[Stored data entries]
>>

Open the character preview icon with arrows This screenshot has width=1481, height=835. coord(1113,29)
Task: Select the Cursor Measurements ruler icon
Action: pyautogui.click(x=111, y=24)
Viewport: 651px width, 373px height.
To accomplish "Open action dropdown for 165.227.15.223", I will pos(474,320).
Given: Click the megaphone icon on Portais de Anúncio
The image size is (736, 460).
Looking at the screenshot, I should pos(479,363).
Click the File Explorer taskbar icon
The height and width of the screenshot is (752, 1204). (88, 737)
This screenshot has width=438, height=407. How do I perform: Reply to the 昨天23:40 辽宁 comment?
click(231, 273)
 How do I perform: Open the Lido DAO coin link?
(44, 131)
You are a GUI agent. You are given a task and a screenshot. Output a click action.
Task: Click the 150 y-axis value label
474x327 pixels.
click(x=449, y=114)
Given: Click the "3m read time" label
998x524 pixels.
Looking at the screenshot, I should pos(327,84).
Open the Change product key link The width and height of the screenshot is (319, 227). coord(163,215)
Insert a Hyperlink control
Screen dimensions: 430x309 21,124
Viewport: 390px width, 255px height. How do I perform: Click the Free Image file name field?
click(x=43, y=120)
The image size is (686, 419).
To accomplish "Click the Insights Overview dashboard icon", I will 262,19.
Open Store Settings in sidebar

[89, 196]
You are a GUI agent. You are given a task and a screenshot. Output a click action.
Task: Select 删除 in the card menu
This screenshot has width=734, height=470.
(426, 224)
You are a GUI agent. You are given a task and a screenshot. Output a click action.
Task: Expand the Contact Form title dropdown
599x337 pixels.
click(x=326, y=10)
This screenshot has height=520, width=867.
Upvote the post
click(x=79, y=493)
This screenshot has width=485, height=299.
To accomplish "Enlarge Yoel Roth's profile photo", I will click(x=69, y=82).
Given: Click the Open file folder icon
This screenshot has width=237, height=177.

<<

#### Instructions to follow:
Copy out the lines of the data where the word "dropdown" can be found.

#### Reply:
To accomplish "Open action dropdown for 165.227.15.223", I will pos(474,320).
Task: Expand the Contact Form title dropdown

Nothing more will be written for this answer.